Francés again recalls that the primary idea of TruckArtProject involved only urban and graffiti artists: “That was interesting to a certain point. But there’s already a history of graffiti on trucks. There are quite a few videoblogs and Instagram accounts with trucks painted with graffiti. So I didn’t think we were going to offer anything new in that sense. The interesting part was to involve active contemporary, acclaimed and underground artists, and not just painters, but also photographers, filmmakers, dancers, musicians, and multidisciplinary artists, so that they could take this project on as a challenge”.
This new perspective introduced by Francés has opened the TruckArtProject to artists such as Marina Vargas and Abraham Lacalle. It has also made participation possible for other artists that work outside of traditional canvases and have never painted, such as Carlos Aires; or a filmmaker such as Chiqui Carabante, who will approach the large vehicle using his audiovisual tools. “By involving people from the dance and theater worlds, the range of disciplines used will be broadened, and the effects of the initiative will multiply”. Today, Fer Frances is a highly involved curator with the project, which is necessary, given its large scale: “Jaime intends to have one hundred trucks worked on. But I think the big challenge is to broaden the amount of disciplines involved as much as possible.

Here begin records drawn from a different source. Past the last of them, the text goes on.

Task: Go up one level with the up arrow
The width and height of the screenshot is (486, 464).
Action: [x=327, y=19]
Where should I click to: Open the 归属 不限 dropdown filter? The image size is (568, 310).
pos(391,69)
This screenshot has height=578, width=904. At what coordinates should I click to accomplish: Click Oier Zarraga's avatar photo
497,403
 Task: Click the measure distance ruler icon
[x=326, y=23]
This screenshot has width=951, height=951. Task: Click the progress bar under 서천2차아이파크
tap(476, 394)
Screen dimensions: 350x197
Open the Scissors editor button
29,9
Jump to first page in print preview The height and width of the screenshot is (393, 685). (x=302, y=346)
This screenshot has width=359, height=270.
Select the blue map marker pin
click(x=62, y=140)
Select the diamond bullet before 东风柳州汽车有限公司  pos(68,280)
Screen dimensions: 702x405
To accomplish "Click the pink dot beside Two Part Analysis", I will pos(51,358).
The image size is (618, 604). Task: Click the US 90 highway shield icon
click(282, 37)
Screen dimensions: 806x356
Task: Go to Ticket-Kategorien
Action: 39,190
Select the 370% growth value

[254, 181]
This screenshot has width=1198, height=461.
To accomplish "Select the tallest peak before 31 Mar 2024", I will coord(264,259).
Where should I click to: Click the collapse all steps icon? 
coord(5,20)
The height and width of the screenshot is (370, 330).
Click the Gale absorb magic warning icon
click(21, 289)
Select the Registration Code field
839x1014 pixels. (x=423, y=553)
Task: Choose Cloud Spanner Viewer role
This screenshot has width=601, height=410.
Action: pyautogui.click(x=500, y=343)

One of the ideas we’re going to do soon is to invite musicians to create sound art with the parts of the truck, maybe with the exhaust pipes, who knows!”
“Right now,” he continues, “we’re happy with what we’ve done. Eight trucks have been finished. We should keep in mind that all of the financing comes from Jaime Colsa’s pocket –although the project’s creators haven’t ruled out the possibility of having sponsors or other types of outside financing in the future – so we can’t go at a breakneck pace in producing the works, although that’s not the goal anyway. Nevertheless, no matter how much we have, we’ve developed a very good list of participants, and we’re very satisfied with that and grateful for their trust. Very shortly we’ll also have international artists, which expands the project’s ambitions even more”.
In two years, TruckArtProject has advanced significantly. Its curator acknowledges that it has advanced most in the last three months, which is when all of the production has taken place. “The most significant twist may be the participation of Carabante, the filmmaker, who in the next few days will finish his piece, which is a portrait of Marina Vargas, another one of the participants, and which will be the first project that’s not done physically on the truck”. His work is a sign of the changes that the initiative could undergo in the near future.